Cet hôpital construit en PPP nous a coûté plusieurs milliards de dollars. Comment expliquer qu'on n'ait pas pensé à la question du débordement de l'urgence ? Et surtout, qui paiera pour faire les ajustements ? Parce que c'est loin d'être le seul problème depuis l'ouverture du PPP. Avec un contrat d'entretien donné au consortium privé pour plus de 30 ans, on doit s'attendre à devoir payer une fortune pour faire des ajustements.

Cet hôpital construit en PPP nous a coûté plusieurs milliards de dollars. Comment expliquer qu'on n'ait pas pensé à la question du débordement de l'urgence ? Et surtout, qui paiera pour faire les ajustements ?

Des fonds publics pour payer l'échec des PPP

Autre nouvelle d'importance : le gouvernement Couillard a profité du fait que les travaux de l'Assemblée nationale ne sont pas recommencés pour annoncer publiquement qu'il a flanché devant les pressions des consortiums privés du CHUM et du CUSM. C'est pourquoi il a décidé d'annoncer cette semaine (en espérant que ça passe inaperçu) qu'il allait donner 233 millions de fonds publics pour régler des conflits juridiques sur des enjeux de dépassements de coûts.

Nous avons dénoncé la situation lundi en rappelant qu'encore une fois le gouvernement se faisait le porte-parole des intérêts des PPP plutôt que de servir la population. Le plus triste dans cette histoire, c'est que le gouvernement gaspille toutes les occasions de négocier une sortie de ces contrats de PPP qui vont nous coûter une fortune.

S'il vient de régler certains conflits avec les PPP, cela est loin d'être terminé, comme en témoigne le cas de l'urgence du CHUM. Au CUSM, ce sont des centaines de malfaçons qui ont été notées par la partie publique. Et pour régler chacune d'entre elles, il faut payer le PPP. Le tout alors que les compressions continuent d'affecter les services et le personnel...

Le plus triste dans cette histoire, c'est que le gouvernement gaspille toutes les occasions de négocier une sortie de ces contrats de PPP qui vont nous coûter une fortune.

Refiler la facture du PPP aux patients du CHUM

Comme si ce n'était pas assez, on a aussi appris que la facture est très salée pour les patientes et patients qui doivent rester au CHUM pour quelque temps et qui veulent avoir la télévision. C'est près de 300 $ par mois qu'ils doivent payer pour pouvoir passer le temps. Je serais bien curieux de savoir quel est le prix réel payé par le CHUM pour donner accès à la télévision dans les chambres. Je n'ai déjà pas beaucoup de cheveux. Mais des histoires de même me donnent envie de tirer sur ce qui reste. Le seul mot qui me vient en tête, c'est que c'est indécent !

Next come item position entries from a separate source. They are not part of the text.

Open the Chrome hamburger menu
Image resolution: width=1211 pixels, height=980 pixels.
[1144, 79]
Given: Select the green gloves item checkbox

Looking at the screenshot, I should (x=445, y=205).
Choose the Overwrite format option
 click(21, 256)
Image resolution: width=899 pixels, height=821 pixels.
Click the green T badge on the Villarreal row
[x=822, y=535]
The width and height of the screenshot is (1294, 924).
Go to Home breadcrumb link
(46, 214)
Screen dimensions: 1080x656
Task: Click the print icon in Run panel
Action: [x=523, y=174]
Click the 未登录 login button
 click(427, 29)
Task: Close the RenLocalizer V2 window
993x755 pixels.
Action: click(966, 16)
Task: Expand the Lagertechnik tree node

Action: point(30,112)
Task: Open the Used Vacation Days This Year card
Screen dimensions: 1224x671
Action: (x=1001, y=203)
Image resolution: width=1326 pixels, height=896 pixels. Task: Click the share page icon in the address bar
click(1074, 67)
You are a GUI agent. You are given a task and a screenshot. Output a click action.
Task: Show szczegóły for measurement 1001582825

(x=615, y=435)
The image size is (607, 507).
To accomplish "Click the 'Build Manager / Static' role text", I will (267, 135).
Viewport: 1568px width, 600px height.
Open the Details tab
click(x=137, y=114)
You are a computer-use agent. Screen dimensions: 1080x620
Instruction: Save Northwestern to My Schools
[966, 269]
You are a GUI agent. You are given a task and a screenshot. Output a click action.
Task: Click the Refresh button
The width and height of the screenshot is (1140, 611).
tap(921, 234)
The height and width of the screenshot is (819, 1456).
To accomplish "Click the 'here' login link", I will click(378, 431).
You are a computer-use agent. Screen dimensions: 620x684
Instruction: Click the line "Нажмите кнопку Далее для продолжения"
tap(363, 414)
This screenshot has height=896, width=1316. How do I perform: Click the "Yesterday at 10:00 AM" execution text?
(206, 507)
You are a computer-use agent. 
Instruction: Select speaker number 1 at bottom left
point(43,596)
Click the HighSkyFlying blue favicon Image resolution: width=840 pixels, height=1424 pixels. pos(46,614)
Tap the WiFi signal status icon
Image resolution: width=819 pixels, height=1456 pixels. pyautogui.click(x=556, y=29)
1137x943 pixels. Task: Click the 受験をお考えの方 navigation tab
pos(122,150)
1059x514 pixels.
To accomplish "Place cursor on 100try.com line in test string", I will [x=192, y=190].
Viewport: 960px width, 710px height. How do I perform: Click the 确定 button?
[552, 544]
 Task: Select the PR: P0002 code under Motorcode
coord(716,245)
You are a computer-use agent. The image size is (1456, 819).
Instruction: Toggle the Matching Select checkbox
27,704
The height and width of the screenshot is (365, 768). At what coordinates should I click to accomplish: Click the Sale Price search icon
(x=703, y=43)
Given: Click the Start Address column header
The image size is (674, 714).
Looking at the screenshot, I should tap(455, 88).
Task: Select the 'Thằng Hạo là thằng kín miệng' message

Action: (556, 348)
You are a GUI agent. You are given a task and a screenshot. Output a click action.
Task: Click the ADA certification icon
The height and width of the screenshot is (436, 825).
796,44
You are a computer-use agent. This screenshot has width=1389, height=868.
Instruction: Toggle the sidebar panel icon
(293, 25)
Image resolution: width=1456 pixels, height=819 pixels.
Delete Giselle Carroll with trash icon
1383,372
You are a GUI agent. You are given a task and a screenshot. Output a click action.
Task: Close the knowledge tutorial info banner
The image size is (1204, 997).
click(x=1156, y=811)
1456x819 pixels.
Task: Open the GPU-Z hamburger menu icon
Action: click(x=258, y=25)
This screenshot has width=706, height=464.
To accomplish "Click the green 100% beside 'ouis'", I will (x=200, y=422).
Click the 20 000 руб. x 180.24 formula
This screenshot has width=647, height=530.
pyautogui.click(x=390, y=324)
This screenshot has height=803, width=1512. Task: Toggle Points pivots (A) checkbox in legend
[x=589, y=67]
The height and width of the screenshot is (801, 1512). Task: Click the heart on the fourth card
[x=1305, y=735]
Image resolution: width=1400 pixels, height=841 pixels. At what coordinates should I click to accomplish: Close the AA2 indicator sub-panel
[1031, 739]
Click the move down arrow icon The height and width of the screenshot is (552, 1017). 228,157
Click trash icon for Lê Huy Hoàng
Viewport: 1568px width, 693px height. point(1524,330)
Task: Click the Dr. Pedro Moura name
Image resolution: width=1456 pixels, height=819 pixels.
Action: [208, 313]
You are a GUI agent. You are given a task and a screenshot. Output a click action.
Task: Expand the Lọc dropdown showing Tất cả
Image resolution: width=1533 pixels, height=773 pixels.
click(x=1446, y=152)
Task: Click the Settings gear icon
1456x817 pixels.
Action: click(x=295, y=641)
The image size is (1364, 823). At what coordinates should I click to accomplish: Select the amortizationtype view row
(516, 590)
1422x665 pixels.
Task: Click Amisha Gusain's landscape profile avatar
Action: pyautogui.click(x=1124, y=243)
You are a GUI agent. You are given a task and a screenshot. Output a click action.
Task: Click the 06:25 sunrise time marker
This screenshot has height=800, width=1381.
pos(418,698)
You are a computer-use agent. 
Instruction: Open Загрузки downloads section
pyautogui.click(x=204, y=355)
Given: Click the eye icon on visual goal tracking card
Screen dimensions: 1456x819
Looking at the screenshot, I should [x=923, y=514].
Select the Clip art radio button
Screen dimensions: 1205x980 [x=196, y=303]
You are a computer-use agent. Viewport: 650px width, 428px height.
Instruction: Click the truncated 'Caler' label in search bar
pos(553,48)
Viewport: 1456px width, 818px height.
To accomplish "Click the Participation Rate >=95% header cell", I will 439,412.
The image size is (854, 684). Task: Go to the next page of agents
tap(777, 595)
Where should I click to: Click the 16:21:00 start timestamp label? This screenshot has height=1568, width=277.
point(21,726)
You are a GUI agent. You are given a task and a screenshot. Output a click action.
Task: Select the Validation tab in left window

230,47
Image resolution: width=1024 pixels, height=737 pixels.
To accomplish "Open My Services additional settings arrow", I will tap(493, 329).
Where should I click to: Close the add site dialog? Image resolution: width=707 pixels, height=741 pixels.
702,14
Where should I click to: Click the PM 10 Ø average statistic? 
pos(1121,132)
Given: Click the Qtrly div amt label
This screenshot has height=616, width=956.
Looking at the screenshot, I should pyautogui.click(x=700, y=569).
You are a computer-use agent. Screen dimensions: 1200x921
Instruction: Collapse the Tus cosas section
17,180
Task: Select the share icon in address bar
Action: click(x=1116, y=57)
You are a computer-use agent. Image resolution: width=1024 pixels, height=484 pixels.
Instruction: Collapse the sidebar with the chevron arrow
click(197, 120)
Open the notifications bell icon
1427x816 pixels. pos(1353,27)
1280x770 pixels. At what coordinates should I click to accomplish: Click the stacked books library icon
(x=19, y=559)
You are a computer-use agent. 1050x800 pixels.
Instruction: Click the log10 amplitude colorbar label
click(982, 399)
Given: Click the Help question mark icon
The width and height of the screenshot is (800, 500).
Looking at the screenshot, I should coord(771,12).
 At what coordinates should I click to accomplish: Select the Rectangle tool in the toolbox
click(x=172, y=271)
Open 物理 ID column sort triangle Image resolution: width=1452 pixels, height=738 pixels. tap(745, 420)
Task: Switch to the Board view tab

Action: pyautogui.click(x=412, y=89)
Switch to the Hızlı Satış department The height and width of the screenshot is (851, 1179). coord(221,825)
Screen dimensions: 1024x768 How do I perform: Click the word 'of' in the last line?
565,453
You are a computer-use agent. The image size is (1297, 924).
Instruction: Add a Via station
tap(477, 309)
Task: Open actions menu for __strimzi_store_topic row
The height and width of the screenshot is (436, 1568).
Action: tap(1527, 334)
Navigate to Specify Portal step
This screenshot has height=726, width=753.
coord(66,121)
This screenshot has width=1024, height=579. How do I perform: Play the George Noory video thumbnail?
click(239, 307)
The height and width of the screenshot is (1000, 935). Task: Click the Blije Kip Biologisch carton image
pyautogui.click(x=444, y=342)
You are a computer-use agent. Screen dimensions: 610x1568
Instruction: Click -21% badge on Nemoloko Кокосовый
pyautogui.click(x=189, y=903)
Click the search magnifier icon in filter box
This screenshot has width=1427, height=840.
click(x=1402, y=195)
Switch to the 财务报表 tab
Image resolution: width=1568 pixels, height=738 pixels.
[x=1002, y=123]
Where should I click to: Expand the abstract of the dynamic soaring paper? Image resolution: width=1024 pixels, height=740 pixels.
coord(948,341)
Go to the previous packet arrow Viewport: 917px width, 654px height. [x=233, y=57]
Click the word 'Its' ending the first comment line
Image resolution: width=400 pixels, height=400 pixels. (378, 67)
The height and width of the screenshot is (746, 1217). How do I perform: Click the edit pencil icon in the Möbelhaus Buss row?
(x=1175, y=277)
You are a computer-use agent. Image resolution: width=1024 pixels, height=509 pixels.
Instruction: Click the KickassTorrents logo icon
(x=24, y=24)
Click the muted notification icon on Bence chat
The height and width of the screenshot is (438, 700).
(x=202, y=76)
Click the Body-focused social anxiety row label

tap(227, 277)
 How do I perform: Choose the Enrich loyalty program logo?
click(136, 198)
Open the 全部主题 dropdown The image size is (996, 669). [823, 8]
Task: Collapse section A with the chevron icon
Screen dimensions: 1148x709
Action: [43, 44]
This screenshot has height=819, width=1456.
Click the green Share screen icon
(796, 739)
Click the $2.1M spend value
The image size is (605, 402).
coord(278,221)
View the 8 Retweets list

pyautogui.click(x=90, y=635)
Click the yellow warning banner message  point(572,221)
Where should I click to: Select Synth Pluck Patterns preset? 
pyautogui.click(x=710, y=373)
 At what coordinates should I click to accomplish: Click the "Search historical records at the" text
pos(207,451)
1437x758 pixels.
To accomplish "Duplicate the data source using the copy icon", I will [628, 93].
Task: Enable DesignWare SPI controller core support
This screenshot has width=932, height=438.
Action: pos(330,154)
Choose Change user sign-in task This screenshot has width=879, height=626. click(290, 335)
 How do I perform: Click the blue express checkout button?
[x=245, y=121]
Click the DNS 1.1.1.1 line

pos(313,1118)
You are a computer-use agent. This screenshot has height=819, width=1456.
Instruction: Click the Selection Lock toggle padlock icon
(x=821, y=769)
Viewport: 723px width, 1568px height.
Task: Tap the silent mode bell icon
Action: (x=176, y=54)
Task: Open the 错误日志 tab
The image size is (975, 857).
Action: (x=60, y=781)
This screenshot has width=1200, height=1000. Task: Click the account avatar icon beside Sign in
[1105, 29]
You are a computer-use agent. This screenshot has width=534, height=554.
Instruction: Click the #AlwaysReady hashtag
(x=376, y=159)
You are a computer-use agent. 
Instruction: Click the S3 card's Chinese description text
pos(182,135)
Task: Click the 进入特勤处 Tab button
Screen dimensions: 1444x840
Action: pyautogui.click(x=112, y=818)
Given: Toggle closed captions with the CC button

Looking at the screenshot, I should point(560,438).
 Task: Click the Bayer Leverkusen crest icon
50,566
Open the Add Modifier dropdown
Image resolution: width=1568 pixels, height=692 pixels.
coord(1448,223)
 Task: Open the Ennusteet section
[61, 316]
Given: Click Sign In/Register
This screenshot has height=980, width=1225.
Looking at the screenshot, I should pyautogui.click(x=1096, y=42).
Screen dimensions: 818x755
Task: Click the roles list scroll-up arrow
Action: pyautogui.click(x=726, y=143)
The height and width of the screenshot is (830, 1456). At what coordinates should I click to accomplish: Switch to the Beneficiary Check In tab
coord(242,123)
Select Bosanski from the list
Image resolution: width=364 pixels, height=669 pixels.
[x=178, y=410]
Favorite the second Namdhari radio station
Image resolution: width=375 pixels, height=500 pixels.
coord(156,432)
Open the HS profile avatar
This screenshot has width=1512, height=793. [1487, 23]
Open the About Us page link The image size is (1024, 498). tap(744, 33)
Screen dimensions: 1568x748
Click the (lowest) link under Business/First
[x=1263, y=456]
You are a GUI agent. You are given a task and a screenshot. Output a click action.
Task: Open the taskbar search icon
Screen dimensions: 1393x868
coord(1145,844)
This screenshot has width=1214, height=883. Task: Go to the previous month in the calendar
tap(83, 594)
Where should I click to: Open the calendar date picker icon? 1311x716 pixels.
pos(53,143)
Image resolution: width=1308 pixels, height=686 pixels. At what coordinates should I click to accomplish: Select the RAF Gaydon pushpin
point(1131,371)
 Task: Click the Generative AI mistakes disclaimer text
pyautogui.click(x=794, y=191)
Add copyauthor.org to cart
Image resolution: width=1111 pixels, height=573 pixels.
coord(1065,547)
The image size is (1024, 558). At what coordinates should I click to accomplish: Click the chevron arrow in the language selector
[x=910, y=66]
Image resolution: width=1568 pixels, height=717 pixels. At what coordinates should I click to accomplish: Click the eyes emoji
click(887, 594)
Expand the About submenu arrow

Les établissements sont de plus en plus imaginatifs pour tenter de refiler la facture aux patients pour faire face à l'imposition des compressions budgétaires. C'est le cas ici avec la télévision, mais c'est aussi ce qu'on voit avec les hausses des tarifs des stationnements un peu partout au Québec.

Au CHUM, c'est non seulement les coupes budgétaires qui font mal, mais aussi le PPP. On doit payer chaque mois le « loyer au PPP » alors que les budgets ne suivent pas. Cette pression que le gouvernement met sur les établissements du réseau se répercute directement sur les usagères et usagers. Cela implique une perte de services ou encore une hausse des tarifs.

Le bilan du gouvernement Couillard en santé et services sociaux est assez clair : c'est une perte d'accès drastique aux services pour la population. Le cas du CHUM en est qu'un triste exemple.